You have the right to request an accounting of certain disclosures we have made of your health information. This right is subject to certain exceptions. For example, it excludes disclosures made for treatment, payment or health care operations or disclosures to you or pursuant to a written authorization. It also excludes disclosures made to a facility directory, to persons involved in your care, for national security or intelligence purposes, to correctional institutions or law enforcement officials, and for other reasons. In addition, we may suspend your right to receive an accounting of disclosures if required to do so by a health oversight agency or law enforcement official for the period of time specified by such agency or official.
Your request for an accounting of disclosures must be submitted in writing, signed and dated, to our Privacy Officer at the address below. It must include the time period of the disclosures and should specify whether you want the list of disclosures provided on paper or electronically. The first list you request within a 12 month period will be free. For additional lists, we may charge you for the cost of producing the list.

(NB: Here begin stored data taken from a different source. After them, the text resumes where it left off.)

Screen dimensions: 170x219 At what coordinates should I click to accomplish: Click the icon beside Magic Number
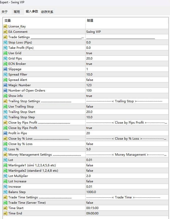[5, 85]
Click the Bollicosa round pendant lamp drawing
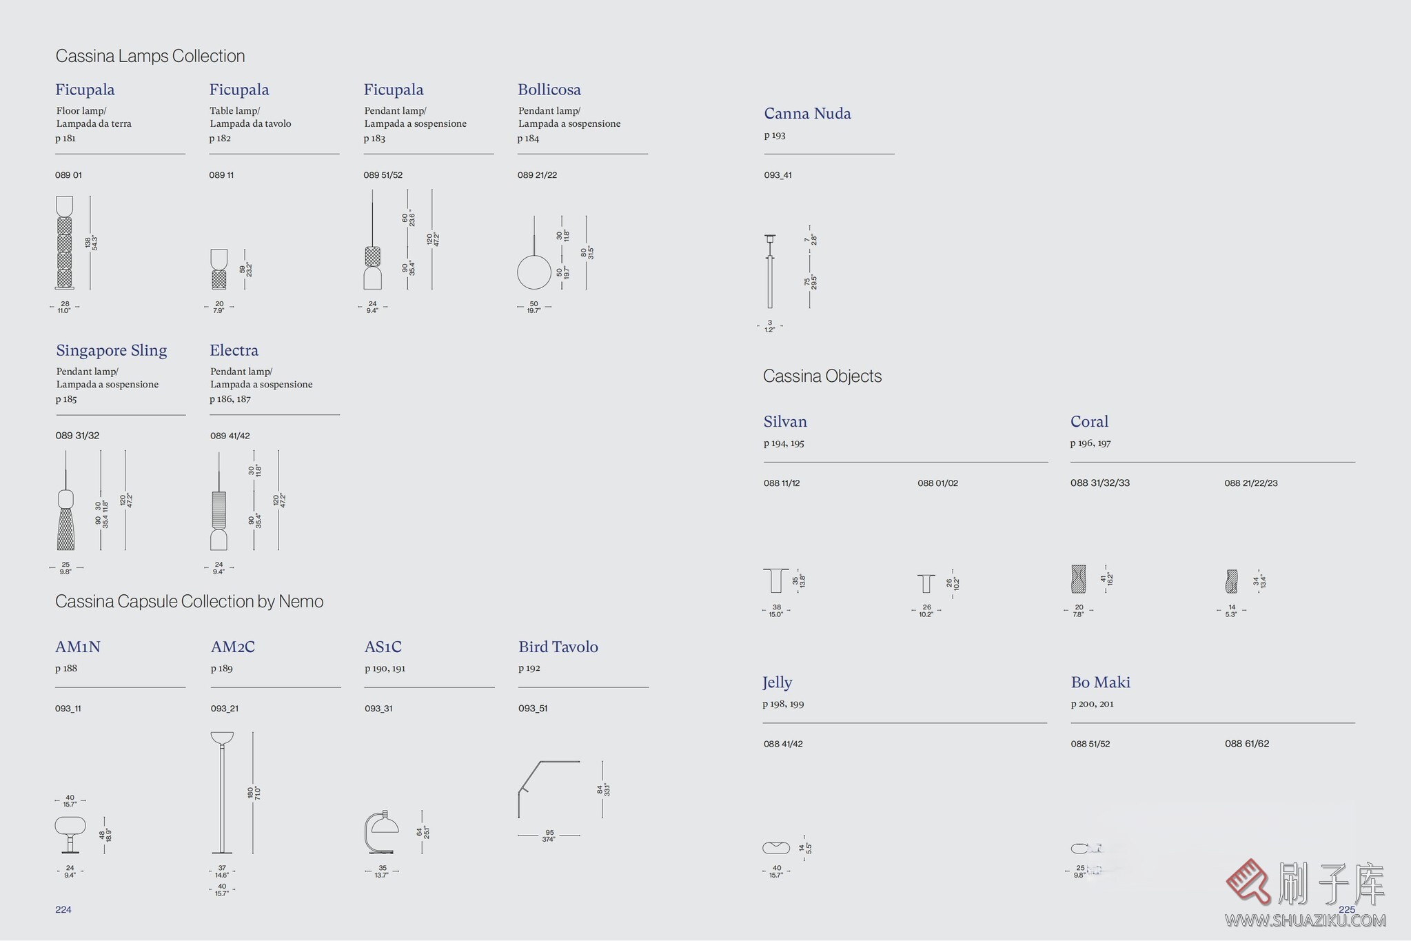Viewport: 1411px width, 941px height. (534, 271)
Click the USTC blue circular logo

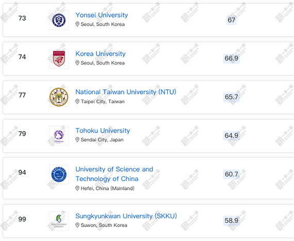59,174
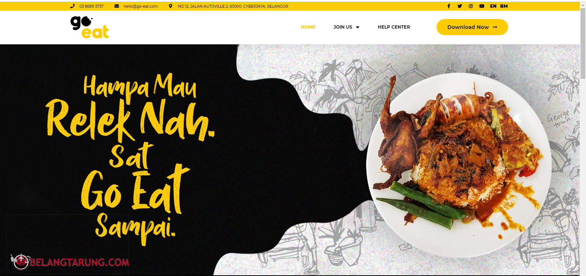Click the map pin location icon
Viewport: 586px width, 276px height.
pos(170,6)
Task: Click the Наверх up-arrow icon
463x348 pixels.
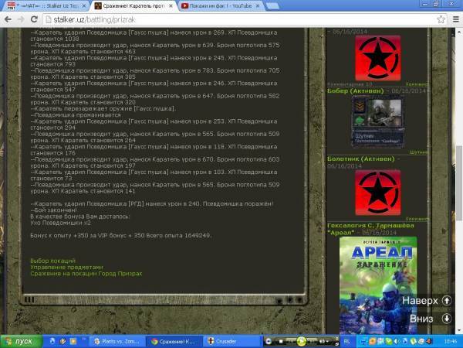Action: pos(447,300)
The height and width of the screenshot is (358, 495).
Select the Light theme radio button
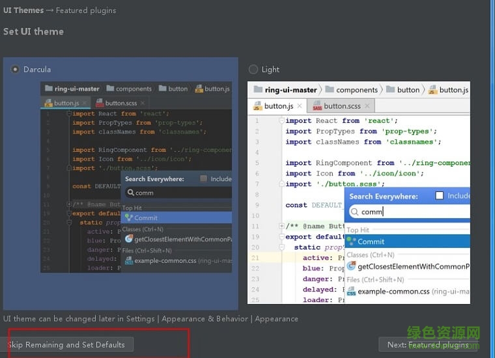pyautogui.click(x=253, y=69)
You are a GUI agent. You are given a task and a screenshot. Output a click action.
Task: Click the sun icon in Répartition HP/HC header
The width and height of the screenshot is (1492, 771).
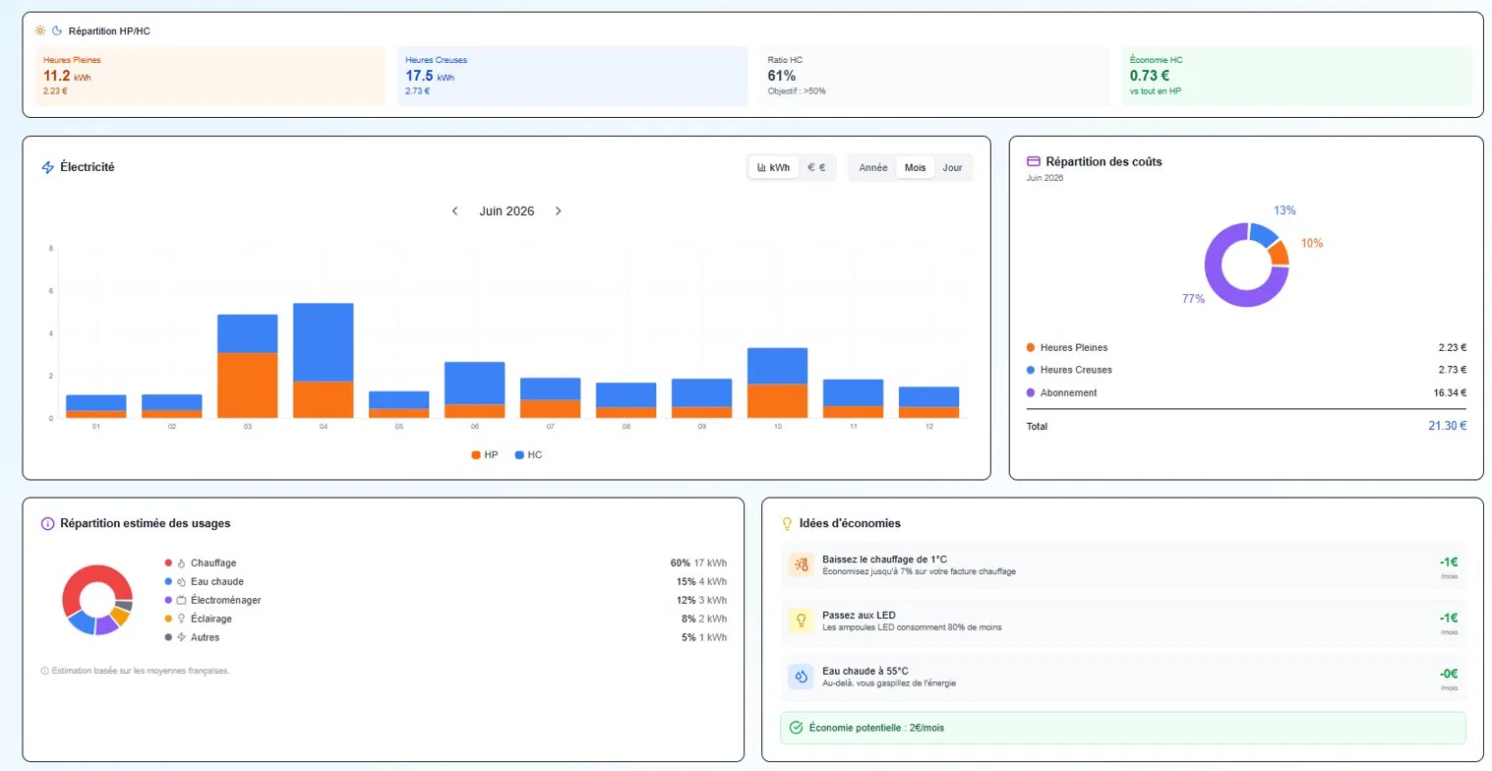point(39,30)
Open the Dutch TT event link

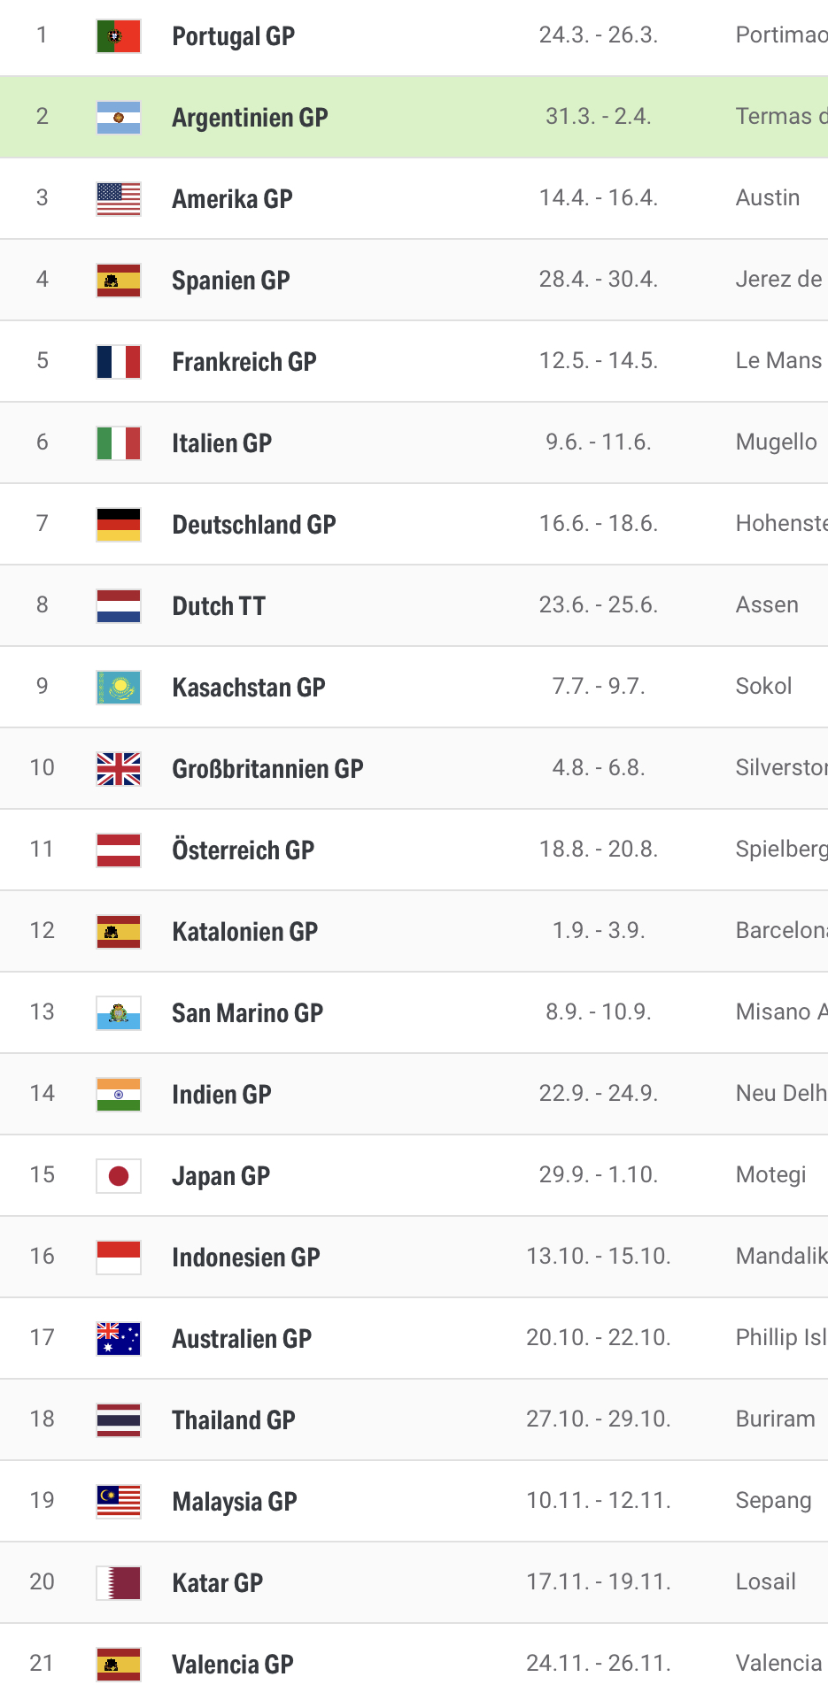[x=219, y=606]
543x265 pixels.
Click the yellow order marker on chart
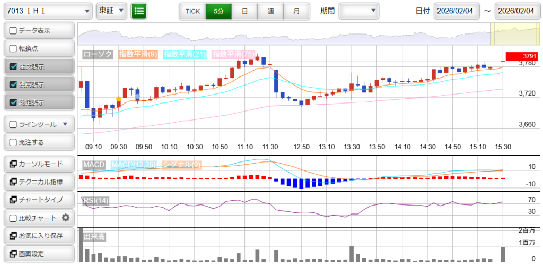click(118, 99)
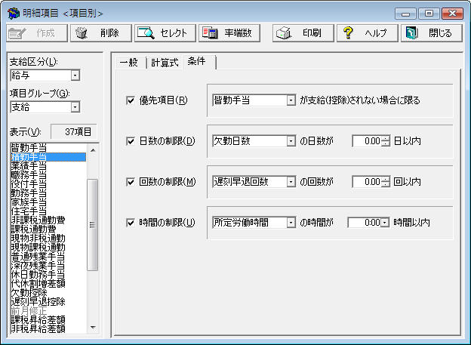Click the 閉じる door icon button
471x345 pixels.
[430, 33]
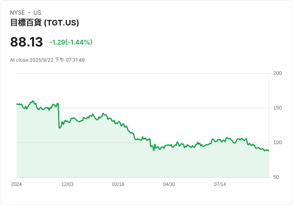Click the 100 y-axis label
The image size is (293, 205).
tap(277, 143)
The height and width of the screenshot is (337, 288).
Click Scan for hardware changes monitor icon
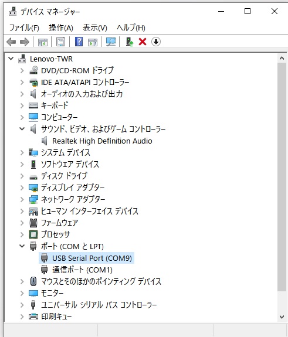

You have the right to obtain a paper copy of this Notice at any time, even if you have agreed to receive this Notice electronically. You may receive a copy of this Notice at any of our facilities or by calling our Privacy Officer at the phone number below. You may also view this Notice on our website at www.cellularhealing.net.
We are legally required to notify you if there is a breach of your unsecured protected health information. We are required to notify you by first class mail (sent to the last address you have given us) or by email (if you have authorized in writing that you prefer email communications) of such breaches. In addition to notifying you, we will also report the breach to the Secretary of the U.S. Department of Health and Human Services and, where required by law, to media outlets.
We reserve the right to change the terms of our Notice of Privacy Practices at any time and to make the new Notice provisions effective for all health information that we maintain. We will post a copy of the current Notice at the Practice’s offices and on our website at www.cellularhealing.net.
If you are concerned that we have violated your privacy rights, or if you disagree with a decision we have made about your records, you may file a written complaint with our Privacy Officer at the address listed below or with the Secretary of the United States Department of Health and Human Services.
You will not be penalized in any way or retaliated against for filing a complaint.
If you have any questions, requests, or complaints, please contact:
Cellular Healing, LLC
Privacy Officer
2305 Genoa Business Park Dr
Suite 175
Brighton, MI 48114
(810) 299-8552
The effective date of this Notice is July 20, 2018 (7/20/2018).